I hit the ball onto the green, made the putt and By always said was the most remarkable par he ever seen in golf!

He was one hell of a guy and died far too young at 67. Like Tom Brown and others, he stayed in Canada after leaving football and was a forestry executive until he retired.

One had to be a Vancouverite and have lived here from 1954 until 1964 to understand the suffering of the fans. In those days, it was a matter of local pride. The Prairie teams had not wanted British Columbia to come into the league in 1954 and did all they could to prevent it. When the Lions did come in, we fans approached each game as a matter of deep pride and we felt almost as if our lives were at stake. To lose games to Prairie teams, which happened all too frequently, was a horrible cross for the poor BC fan to bear.

When the Lions won the Grey Cup in 1964, all of that was eradicated and the BC Lions as well as their fans stood tall thereafter.

There were a great many other players on the Lions team of ’64 which Mike doesn’t mention and I haven’t mentioned here. They were all part of a very great moment in British Columbia sport, a moment that cannot possibly ever be duplicated.

4 Responses to “The big roar!”

  1. John Twigg says:

    Great history, Rafe. Thanks for reminding us of it. I still have the image in my brain of Mosca landing on Fleming, which was often replayed, but I had forgotten about Munsie, Ohler and such.

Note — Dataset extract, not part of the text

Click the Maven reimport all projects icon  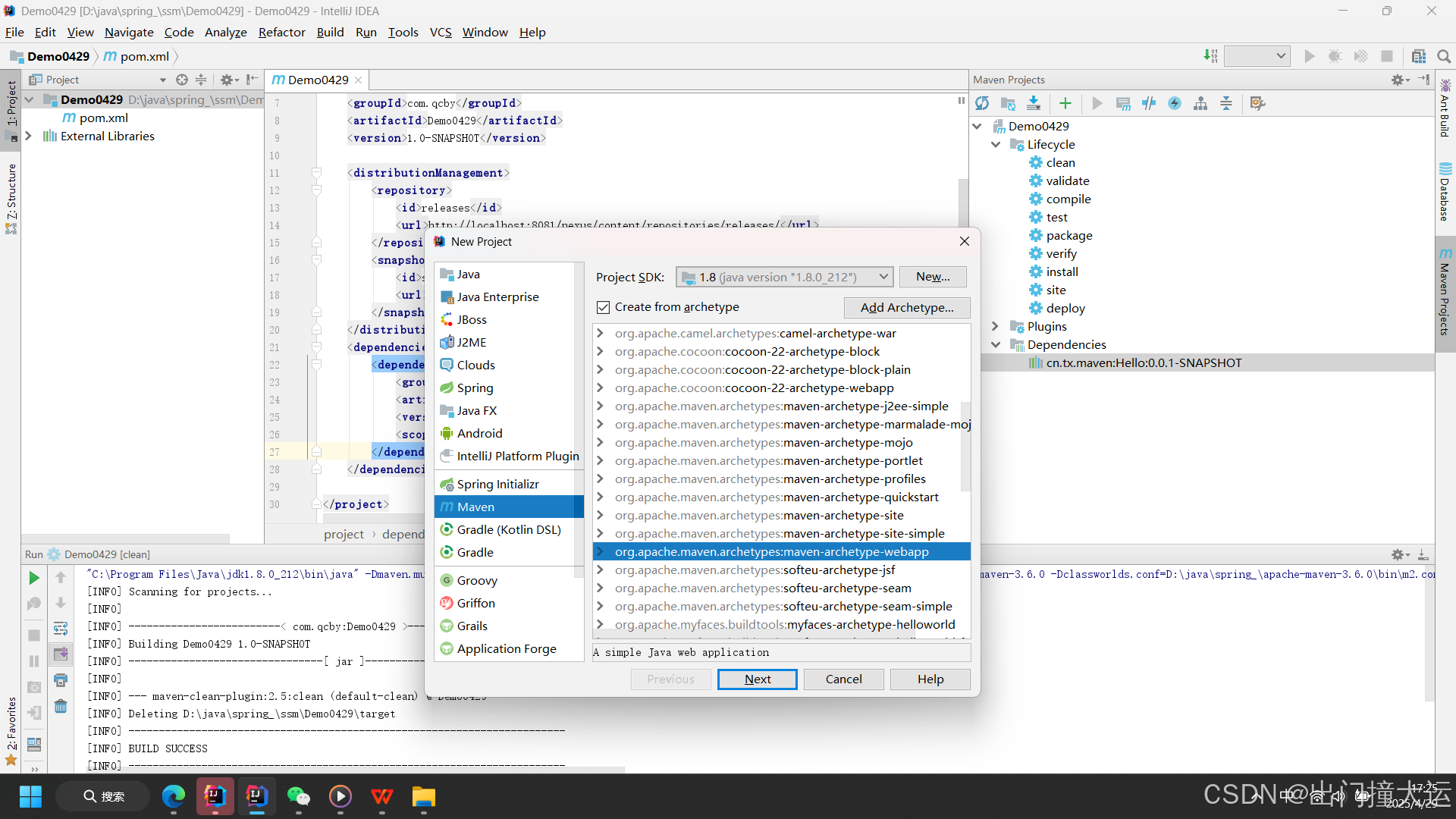[982, 103]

And now it’s part of the Province’s posterity. Wasn’t Fieldgate in there too?

  2. Rafe Mair says:

    Indeed he was ,,, and “Mouse” is alive and well.

  3. Doug says:


    Of course,it is Dick Fouts.He was tall and thin and mainly played defensive end.

    During the 1994 Grey Cup hosted and won by the Lions,many of the 1964 Lions were on hand to sign autographs and talk to the fans.I talked to Dave Skrien,Willie Fleming(& his wife) and Bill Munsie.I got many autographs (Skrien,Fleming,Munsie,Sonny Homer,Mike Cacic,Norm Fieldgate etc.).

    Skrien looked exactly the same in 1994 as he did in 1964.He mentioned that the 1964 team were a great bunch of boys.

    I remember Pet Ohler playing at Washington during the early Jim Owens era.Pete played football at Vancouver College and as I remember helped coach Vancouver College at one time.

    Remember Lonnie Dennis.One tough dude.I think he became a police officer(Long Beach possibly).


  4. Doug says:

    Of course … Bill Munsey.I am getting old!